**DIRECTIONS**
**a)** Reproduce the avocado market overview word for word, beginning at the words "Anaconda Distribution of" and ending after "avocado business vewnture.".
**b)** Continue the avocado market overview from its last sentence.

**SELECTED EXTRACT**
--- Start ---
Avocado Hass Market: United States

Table of Contents

Open Data Science Findings
1. Key Points
2. Installation
3. FilesDescription
4. Acknowledgements

Key Points
    Define Problem
    Analyze Problem
    Implement Algorithms and Metrics
    Interpret Results


Anaconda Distribution of Python

This project follows the CRISP-DM Process (Cross Industry Process for Data Mining)


Business Understanding

In this project we are interested in answering questions regarding a product that is reffered in some places as "Green Gold", more specifically the avocado bussiness in United States. These questions can be of interest for indivuals that are thinking into getting their own plantation or perhaps thinking of commercializing this product. With greater understanding of the market a more robust decision can be made prior to embark into avocado business vewnture.

A few of the questions we want to answer are: What are the average prices of avocado in different states?, Do some states have different prices or are the prices the same everywhere?, What is the time of the year with have higher sales or lowest sales? From highest sales of the year, can we figure it out what week was the most profitable, the least? Have the prices have been increasing as years go by or is there a variation?

These are just some of the questions we will attempt to find answers in our project. We will be using data analysis as well as some machine learning models to help us understant the commercial behavior of this demanded and profitable product around the world.
--- End ---
**INFORMATION SHOWN**
--- Start ---
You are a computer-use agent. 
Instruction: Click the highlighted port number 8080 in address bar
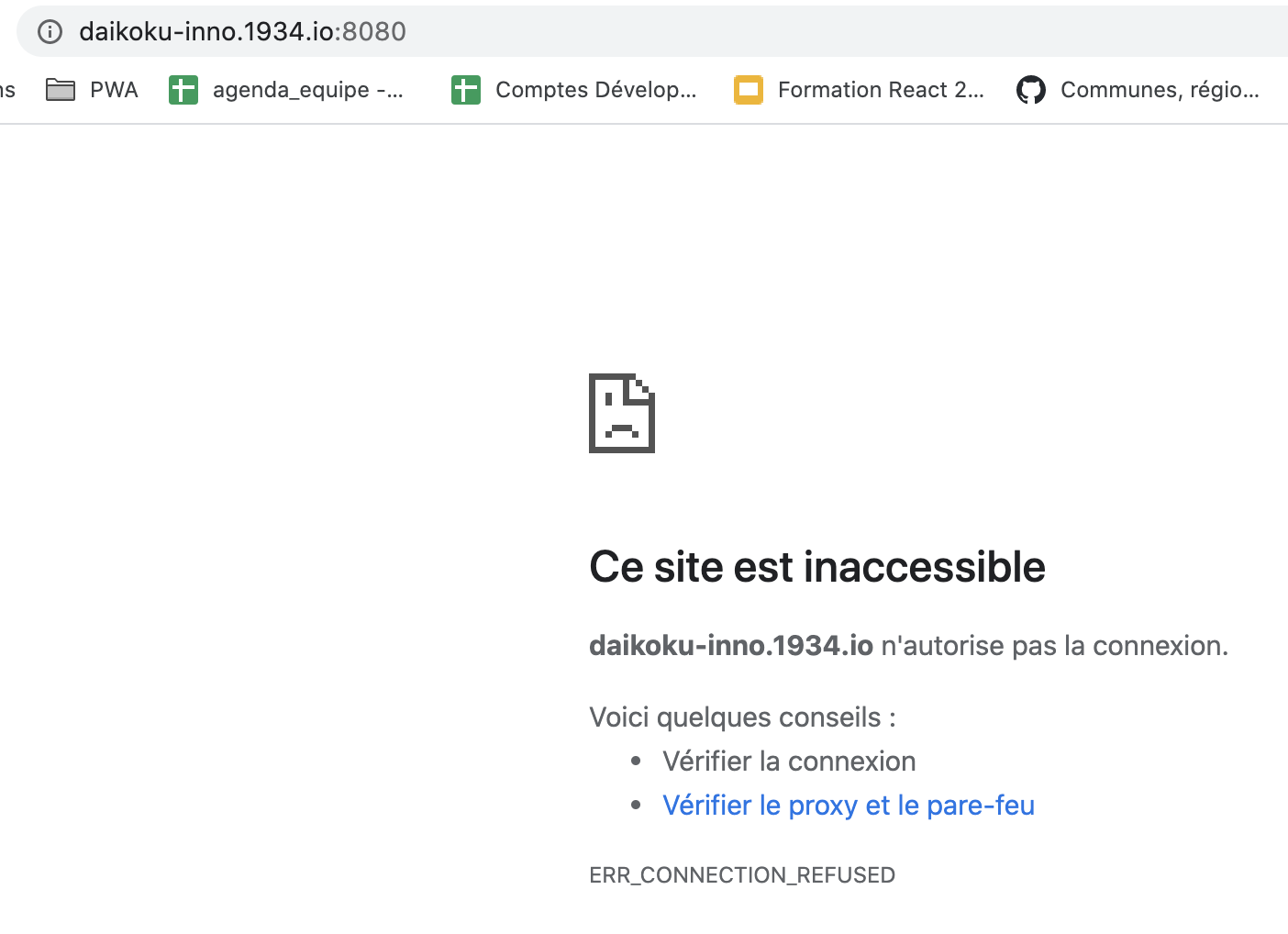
--- End ---
**ANSWERS PROVIDED**
**a)**
Anaconda Distribution of Python

This project follows the CRISP-DM Process (Cross Industry Process for Data Mining)


Business Understanding

In this project we are interested in answering questions regarding a product that is reffered in some places as "Green Gold", more specifically the avocado bussiness in United States. These questions can be of interest for indivuals that are thinking into getting their own plantation or perhaps thinking of commercializing this product. With greater understanding of the market a more robust decision can be made prior to embark into avocado business vewnture.

**b)**
Data Understanding

In order to answer these questions we must have a better understanding of the data we have access to. For this we use open source data that is available to us on the internet in Kagle website. In this site we found data that is related to Avocado businesses in United States. We were able to expand on this data also thanks to Hass Avocado Board here. This website allowed us to download the most current data and add it to our dataset we extracted from Kaggle.

We will prepare the data next to be able to start to visualizing with the help of our Data Modeling techniques.

Preparing Data

We are working with one set of data belonging to avocado sales information in United States. The list of columns are: average_price, total_volume (Total number of avocados sold), 4046 (Total number of avocados with PLU 4046 sold), 4225 (Total number of avocados with PLU 4225 sold), 4770 (Total number of avocados with PLU 4770 sold), total_bags, small_bags ,large_bags, xlarge_bags, type (organic or conventional avocado), year, geography (cities where avocado sales are followed) and month.

Data Modeling

We do this to see how well our model fits.


The main findings of the code can be found at the post available here.

Files Description

There is only one notebook that was used to work on this project: avocado.ipynb -> This notebook was used to prepare, analyze and visualize the data.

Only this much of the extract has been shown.